--- EXCERPT ---
## BEGIN
Charge Susceptibility

In ed_chi_dens we evaluate the impurity density-density susceptibility, defined as:

\[\chi^n_{ab}(\omega) = \langle n_a(\omega) n_b(\omega) \rangle = \frac{1}{\cal Z}\sum_m e^{-\beta E_m} \langle m | n_a [\omega-H]^{-1} n_b | m \rangle\]

where \(n_a\) is the density operator of the orbital \(a\) and \(\omega \in {\mathbb C}\). As for the Green's functions, the susceptibility is evaluated using the dynamical Lanczos method: a) the partial tridiagonalization of the sector Hamiltonian \(H\) with quantum numbers \(\vec{Q}=[\vec{N}_\uparrow,\vec{N}_\downarrow]\) on the Krylov basis of \(n_a|m\rangle\) is obtained; b) the resulting tridiagonal matrix is further diagonalized to obtained excitations amplitudes or weights \(\langle p | n_a | m \rangle\) for any state \(| p \rangle\) in the spectrum (without knowing the state itself ) and the excitations energies \(\delta E = E_p - E_m\) or poles; c) an controlled approximation to the Kallen-Lehmann sum is constructed for \(a,b=1,\dots,N_{\rm orb}\).

Description

Evaluates the impurity density susceptibility.

Quick access

Routines:

build_denschi_normal(), get_denschi_normal()

Used modules

• ed_input_vars: User-accessible input variables

• ed_vars_global: Global variable accessible throughout the code

• ed_aux_funx: Assortment of auxiliary procedures required throughout the code

• ed_eigenspace: Data types for the eigenspace

• ed_bath: Routines for bath creation and manipulation

• ed_setup: Routines for solver environment initialization and finalization

• ed_sector: Routines for Fock space sectors creation and manipulation

• ed_hamiltonian_normal: Routines for Hamiltonian construction, NORMAL case

External modules

• sf_constants

  • one

  • xi

  • zero

  • pi

• sf_timer

• sf_iotools

  • str()
## END
--- LISTING ---
## BEGIN
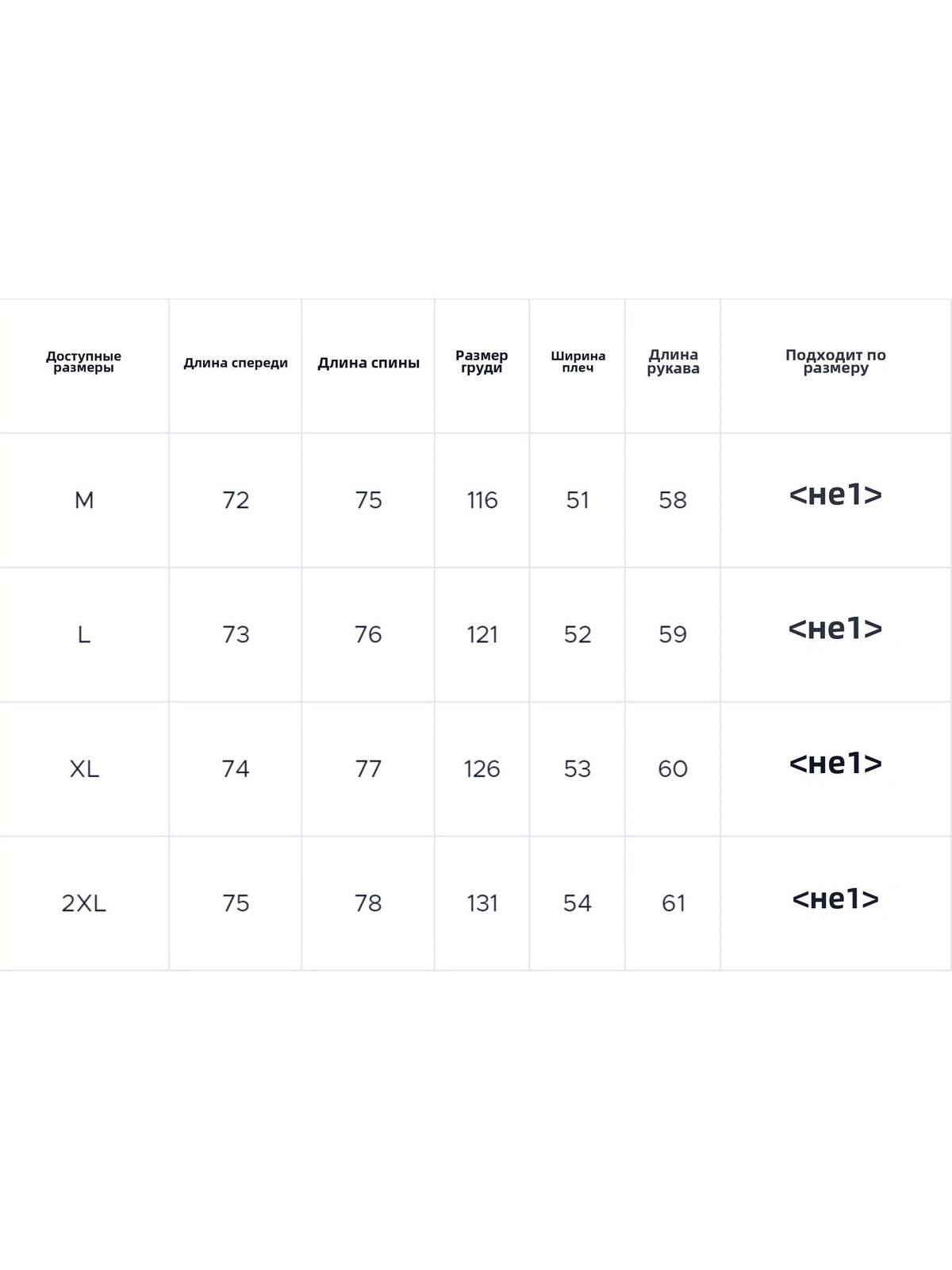Select sleeve length value 58
The image size is (952, 1270).
tap(673, 500)
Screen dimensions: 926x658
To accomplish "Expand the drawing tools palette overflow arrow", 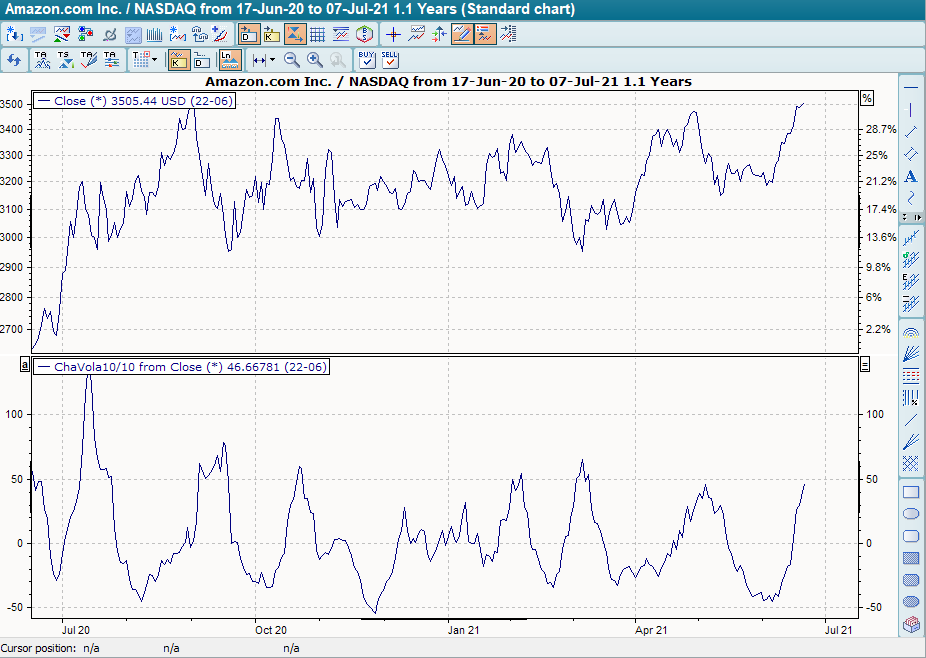I will [917, 216].
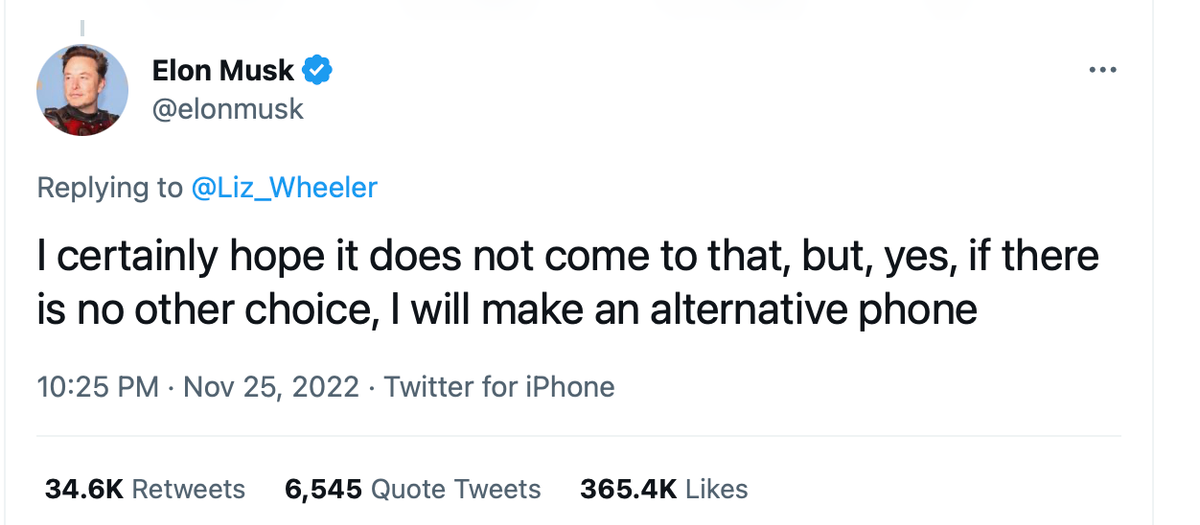Click the 34.6K retweet count number
Image resolution: width=1200 pixels, height=525 pixels.
84,489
## END
--- EXERCISE INSTRUCTIONS ---
• a. Reproduce everything in the charge susceptibility page from "where \(n_a\) is" down to "build_denschi_normal(), get_denschi_normal()".
• b. Carry on the charge susceptibility page from the point where it ends.
The items have nothing to do with the charge susceptibility page.

--- ANSWERS PER TASK ---
• a.
where \(n_a\) is the density operator of the orbital \(a\) and \(\omega \in {\mathbb C}\). As for the Green's functions, the susceptibility is evaluated using the dynamical Lanczos method: a) the partial tridiagonalization of the sector Hamiltonian \(H\) with quantum numbers \(\vec{Q}=[\vec{N}_\uparrow,\vec{N}_\downarrow]\) on the Krylov basis of \(n_a|m\rangle\) is obtained; b) the resulting tridiagonal matrix is further diagonalized to obtained excitations amplitudes or weights \(\langle p | n_a | m \rangle\) for any state \(| p \rangle\) in the spectrum (without knowing the state itself ) and the excitations energies \(\delta E = E_p - E_m\) or poles; c) an controlled approximation to the Kallen-Lehmann sum is constructed for \(a,b=1,\dots,N_{\rm orb}\).

Description

Evaluates the impurity density susceptibility.

Quick access

Routines:

build_denschi_normal(), get_denschi_normal()

• b.
  • reg()

  • txtfy()

• sf_linalg

  • inv()

  • eigh()

  • eye()

Subroutines and functions

subroutine  ed_chi_dens/build_denschi_normal()

Evaluates the impurity density susceptibility \(\chi^{n}=\langle T_\tau n_a(\tau) n_b\rangle\) in the Matsubara \(i\omega_n\) and Real \(\omega\) frequency axis as well as imaginary time \(\tau\). As for the Green's function, the off-diagonal component of the the susceptibility is determined using an algebraic manipulation to ensure use of Hermitian operator in the dynamical Lanczos.

Use :

ed_input_vars (nspin, norb)

function  ed_chi_dens/get_denschi_normal(zeta[, axis])

Reconstructs the system impurity electrons Green's functions using impgmatrix to retrieve weights and poles.

Parameters:

zeta (•) [complex, in] – Array of frequencies or imaginary times

Options:

axis [character(len=*)] – Axis: can be m for Matsubara, r for real, t for imaginary time

Result:

chi (norb, norb, size(zeta)) [complex] – Charge susceptibility matrix

Use :

ed_input_vars (nspin, norb)